Avigail – Soul-reincarnation of Ya’acov’s Spirit
The first time a man has relations with his wife, he places a spirit (רוחא) within her. Ya’acov, therefore, placed one spirit within Rachel and one within Leah. The spirit within Rachel was transferred to her son Binyamin, when she died in childbirth. Therefore, he was born the moment Rachel’s soul departed. However, the spirit that Ya’acov had placed within Leah, was reincarnated in Avigail the prophetess, Naval’s wife. This originally male spirit was transformed into a female, because Ya’acov worked so hard for Lavan, for the sake of a wife. Therefore, the spirit that Ya’acov deposited within Leah was guarded literally within a woman – Avigail. This is the secret of Avigail’s speech to David, “Now this blessing which your maidservant has brought (hevi) to my lord…” (1 Shemuel 25:27). By not using the feminine form of the verb heviah, she alludes to the fact that the root of her soul was masculine rather than feminine. Her husband Naval, was the reincarnation of Lavan. Their names consist of the exact same letters, (lamed, beit and nun). As a consequence of Ya’acov working excessively for Lavan, part of his spirit was reincarnated in Avigail, who married Naval, in order to now serve him as a wife serves a husband. This was a replay of Ya’acov’s serving Lavan for the sake of a wife in their previous reincarnation.
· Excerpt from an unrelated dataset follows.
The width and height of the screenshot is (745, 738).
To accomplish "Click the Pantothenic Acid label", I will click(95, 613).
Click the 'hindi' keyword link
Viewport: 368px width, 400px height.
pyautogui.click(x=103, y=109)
Rescuing Rachel, Leah and Avigail from the Primordial Serpent
The real secret behind all these reincarnations is that Ya’acov’s soul emanated from Adam the first man (Babylonian Talmud, Baba Metzia 84a). From Adam, two holy drops of seed, which were to become Rachel and Leah, fell into the captivity of the primordial serpent. Ya’aov needed to work guarding Lavan’s sheep for all these years, until he was able to recover these two holy drops from Lavan, whose soul derived from the serpent. Only then, was he able to rescue Rachel and Leah, from the captivity of their serpent father. Ya’acov’s hard work for Lavan had repercussions for many generations, and impacted King David, who was also a reincarnation of Adam. It was Ya’acov’s work that empowered David to rescue Avigail from the power of the primordial serpent, personified as Naval, the reincarnation of Lavan. This was the completion of tikun for Adam to return his holy drops from the other side. (Ariza”l, The Gate of Reincarnation, Introduction thirty six).
May we merit that our hard work too will engender tikunim (rectifications) and speed up our final redemption!